Sebelum masuk ke Prolog, dengar lagu di bawah ini dulu, yuk!
Kalau udah selesai, mari mulai masuk ke dalam kisah Prisa dan Bariq.
Selamat membaca.
Semoga suka, ya!
*
Ini nyata.
Benar-benar nyata.
Remasan jariku di pegangan tas berlapis kulit kian mengerat. Sejak berhasil melewati malam terakhir di sini, di rumah kami, aku bertekad tidak akan meneteskan air mata sedikit pun. Setidaknya tidak di hadapan sosok pria yang sekarang tengah memasukkan koper terakhirku ke dalam bagasi mobil.

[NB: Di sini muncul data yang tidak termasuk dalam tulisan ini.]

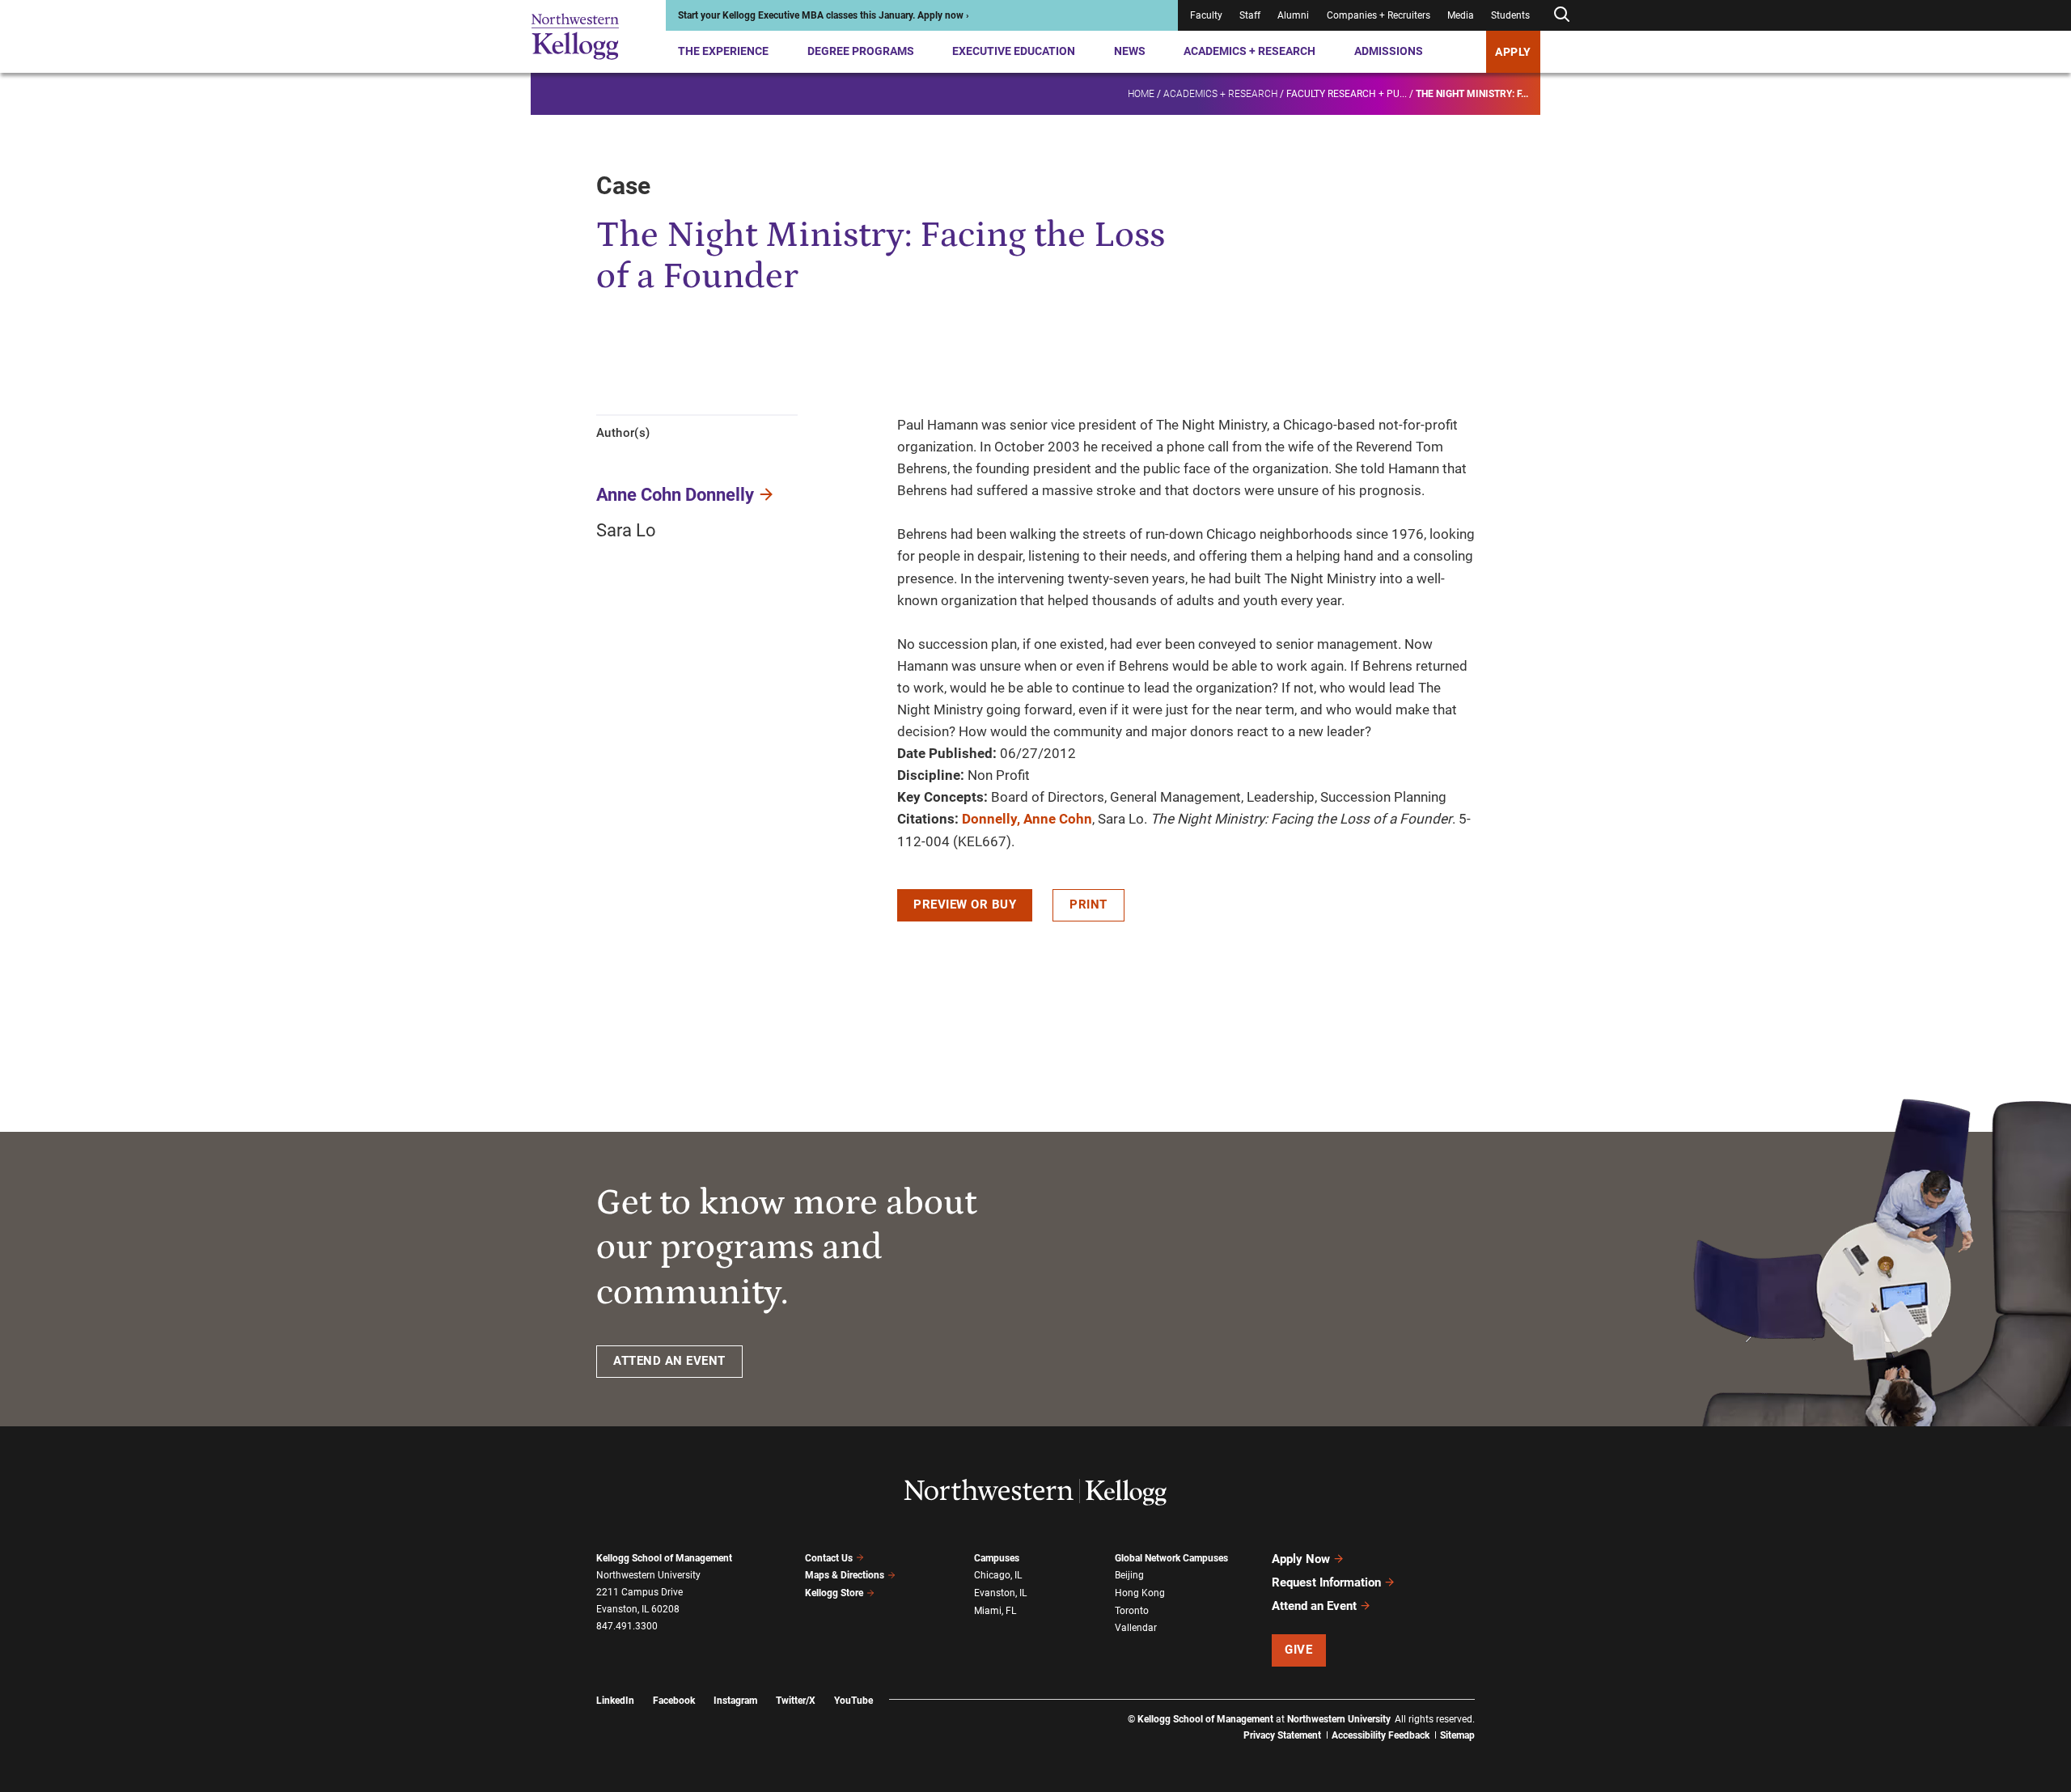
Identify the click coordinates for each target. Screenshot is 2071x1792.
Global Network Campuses (1171, 1558)
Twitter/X (795, 1700)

Punggung bidangnya sedikit membungkuk. Bisa kutebak, pasti dia tengah memeriksa isi bagasi untuk yang terakhir kali. Bariq Arrayan selalu begitu. Selalu teliti dalam banyak hal, terkecuali dalam hal memahamiku.
Pria berambut pendek yang disisir rapi tanpa belahan, bergerak perlahan untuk memutar arah tubuhnya dan berhenti begitu menemukanku. Angin pagi tiba-tiba meniup dari sisi samping. Membuat ujung rambutnya yang sedikit ikal menutupi pandangannya. Bariq menyugar sekilas, tanpa melepaskanku dari radar.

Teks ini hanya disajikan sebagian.